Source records
###
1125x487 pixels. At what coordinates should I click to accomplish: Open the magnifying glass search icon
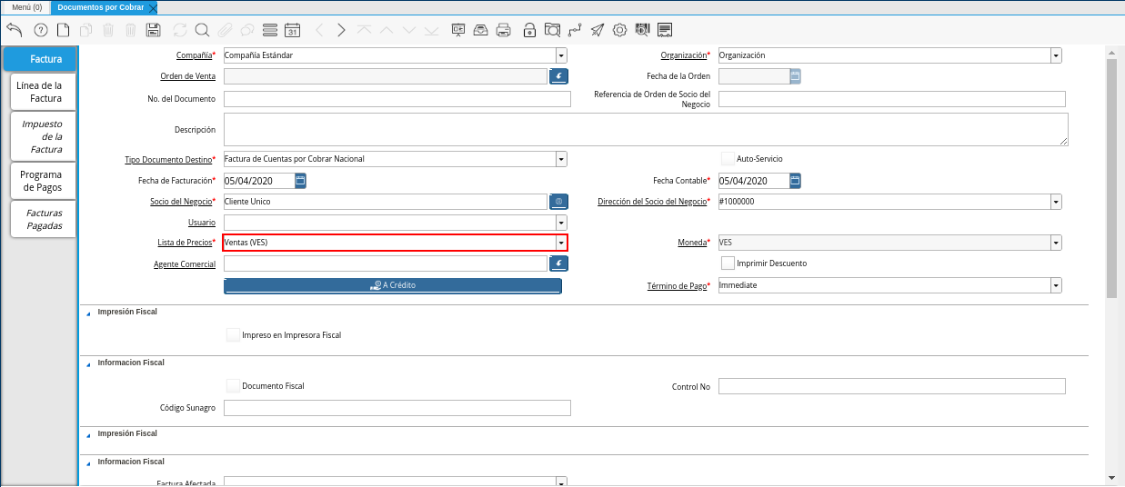click(x=202, y=30)
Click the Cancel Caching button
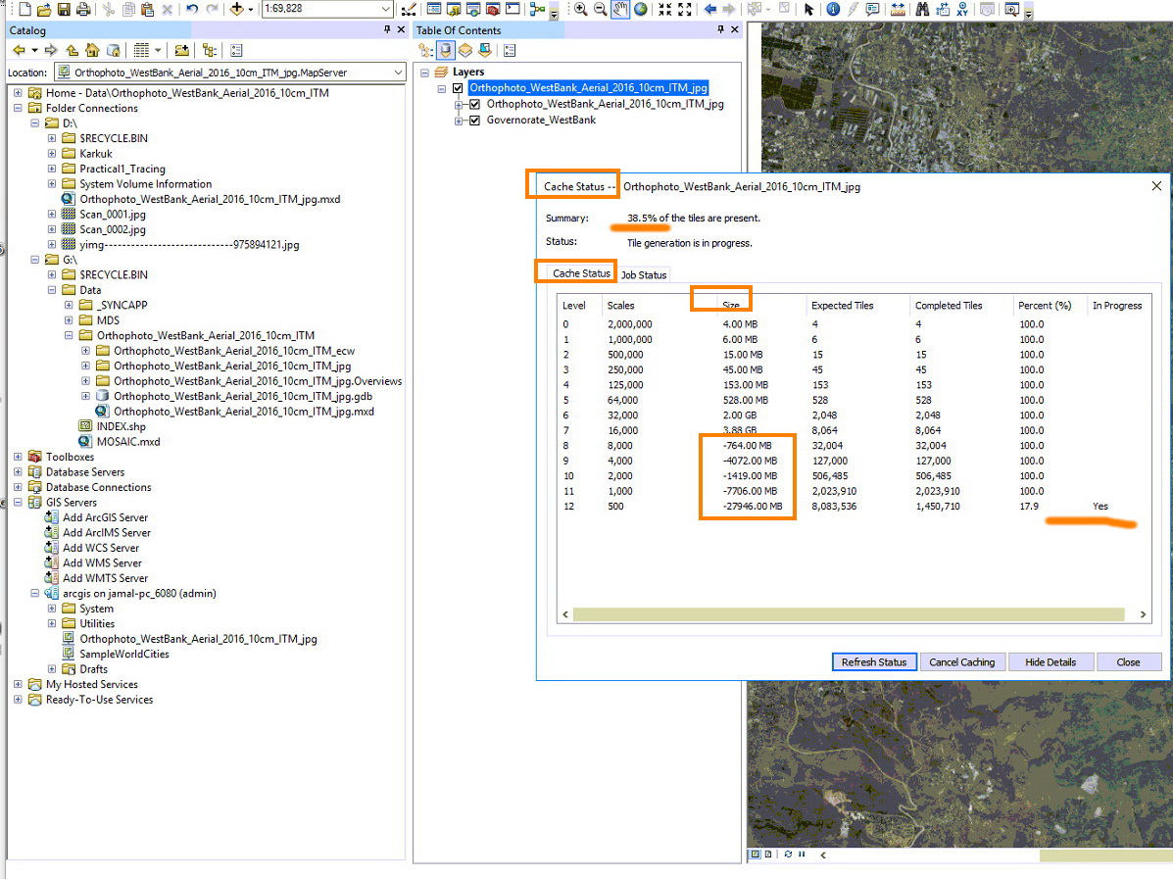Viewport: 1173px width, 879px height. (961, 662)
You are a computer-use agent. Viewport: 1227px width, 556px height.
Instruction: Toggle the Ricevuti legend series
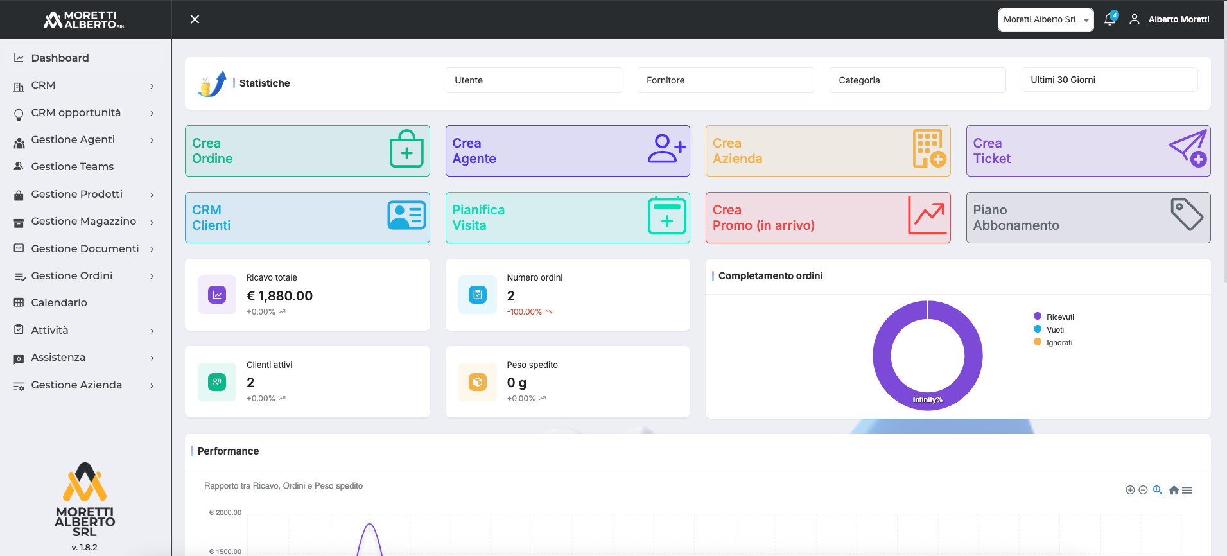[x=1059, y=317]
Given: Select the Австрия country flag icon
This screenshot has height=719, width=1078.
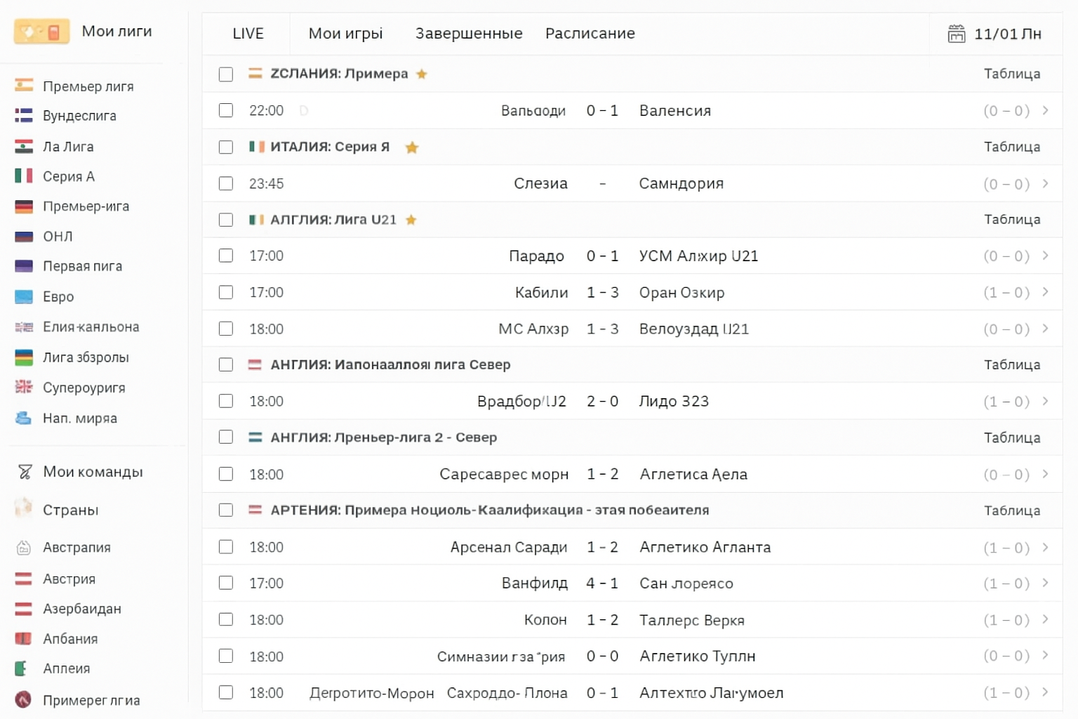Looking at the screenshot, I should [x=23, y=579].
###
» Required task: Reproduce every line of the data above word for word, omitting the pictures.

» Task result:
1125x487 pixels. At what coordinates should I click to accomplish: Open the magnifying glass search icon
click(x=202, y=30)
Click the Cancel Caching button
Viewport: 1173px width, 879px height. (961, 662)
You are a computer-use agent. Viewport: 1227px width, 556px height.
Instruction: Toggle the Ricevuti legend series
[x=1059, y=317]
Given: Select the Австрия country flag icon
This screenshot has height=719, width=1078.
Looking at the screenshot, I should [x=23, y=579].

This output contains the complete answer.